[Records supplied]

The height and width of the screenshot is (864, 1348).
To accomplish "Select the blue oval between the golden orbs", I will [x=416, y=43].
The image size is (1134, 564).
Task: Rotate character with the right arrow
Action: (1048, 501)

[Directions] Reproduce every line of the records with "golden" changed to "yellow", leaving everything else untouched.

[Full solution]
The height and width of the screenshot is (864, 1348).
To accomplish "Select the blue oval between the yellow orbs", I will [x=416, y=43].
The image size is (1134, 564).
Task: Rotate character with the right arrow
Action: (1048, 501)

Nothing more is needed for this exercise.